Myth 8: AI Success Requires Complete Transformation of Existing Legal Workflows
Finally, a myth that paradoxically deters adoption despite sounding progressive is the belief that AI implementation must involve complete transformation of existing legal workflows to deliver value—that incremental adoption or hybrid approaches represent half-measures doomed to fail. This all-or-nothing thinking, often promoted by consultants selling comprehensive transformation programs, ignores the substantial evidence that the most successful AI in M&A implementations typically follow evolutionary rather than revolutionary paths. Firms that attempt wholesale workflow transformation simultaneously with AI deployment create change management nightmares where users cannot distinguish whether problems stem from the new technology or the new processes, leading to resistance and frequent abandonment.

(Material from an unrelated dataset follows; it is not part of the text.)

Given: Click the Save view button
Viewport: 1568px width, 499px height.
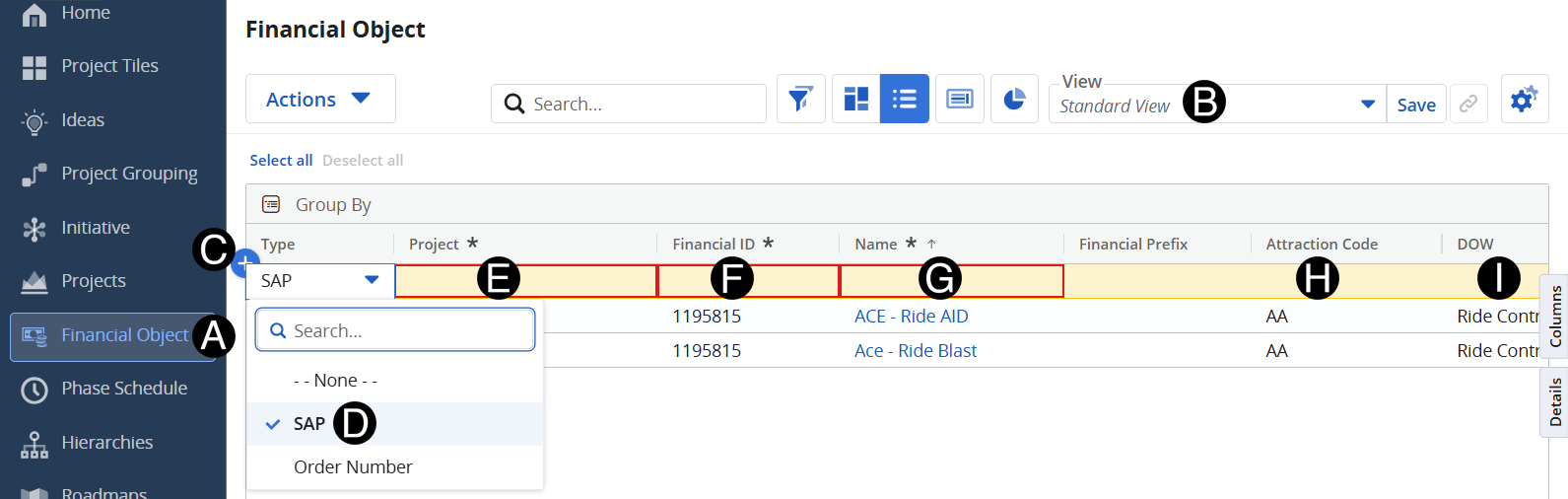Looking at the screenshot, I should click(x=1415, y=106).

The more effective approach involves deploying AI within existing workflows initially, allowing users to build confidence and familiarity with the technology before attempting process redesign. For example, introducing AI contract review capabilities within the existing document review workflow—where associates still perform final validation and populate the same diligence trackers—generates immediate time savings while minimizing disruption. Once users trust the AI outputs and understand the technology's strengths and limitations, the firm can then thoughtfully redesign workflows to optimize around AI capabilities, such as shifting associates from sequential document review to parallel validation of AI-flagged risks. This evolutionary approach recognizes that successful technology adoption depends critically on user trust and capability understanding that can only develop through hands-on experience with the tools. Transformation may ultimately prove valuable, but it should follow from demonstrated AI success rather than being imposed as a prerequisite for deployment.

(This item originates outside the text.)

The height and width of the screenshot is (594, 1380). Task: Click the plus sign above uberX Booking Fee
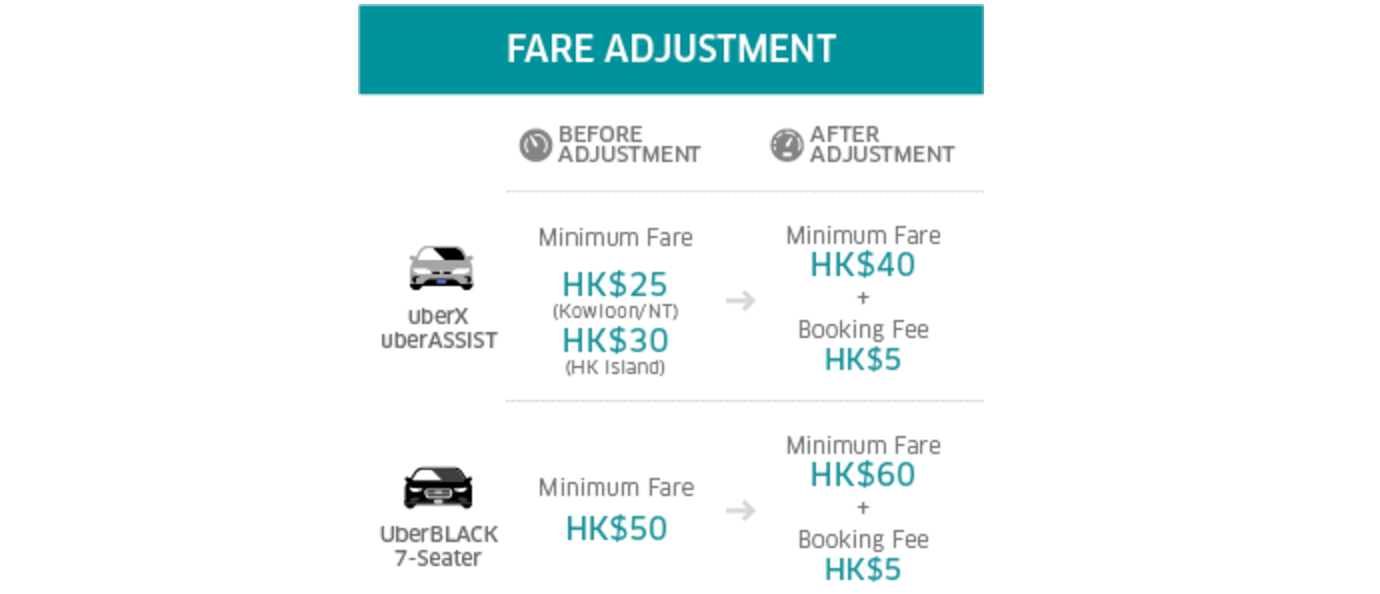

Conclusion: Evidence-Based AI Strategy Rooted in Operational Reality
The persistent myths surrounding AI in M&A practice create genuine costs—delayed adoption of valuable capabilities, misallocated implementation resources, and skepticism that prevents even measured experimentation. Cutting through the mythology requires grounding technology strategy in empirical evidence from actual deployments rather than vendor marketing claims or cautionary tales from poorly executed projects. The reality emerging from this evidence base is that AI delivers significant but bounded value: dramatic time savings on high-volume routine tasks, meaningful accuracy improvements in pattern recognition, and enhanced capacity allowing teams to handle more concurrent transactions or deeper analysis within compressed timelines. These capabilities do not eliminate human judgment but rather amplify it by handling the repetitive groundwork that previously consumed associate capacity. For firms developing Legal Operations AI strategies, the critical insight is that success depends less on the inherent capabilities of available technologies than on the quality of implementation execution—thoughtful use case selection, rigorous user training, continuous refinement based on deal feedback, and realistic expectations about what AI can and cannot accomplish in the inherently judgment-intensive domain of M&A legal practice.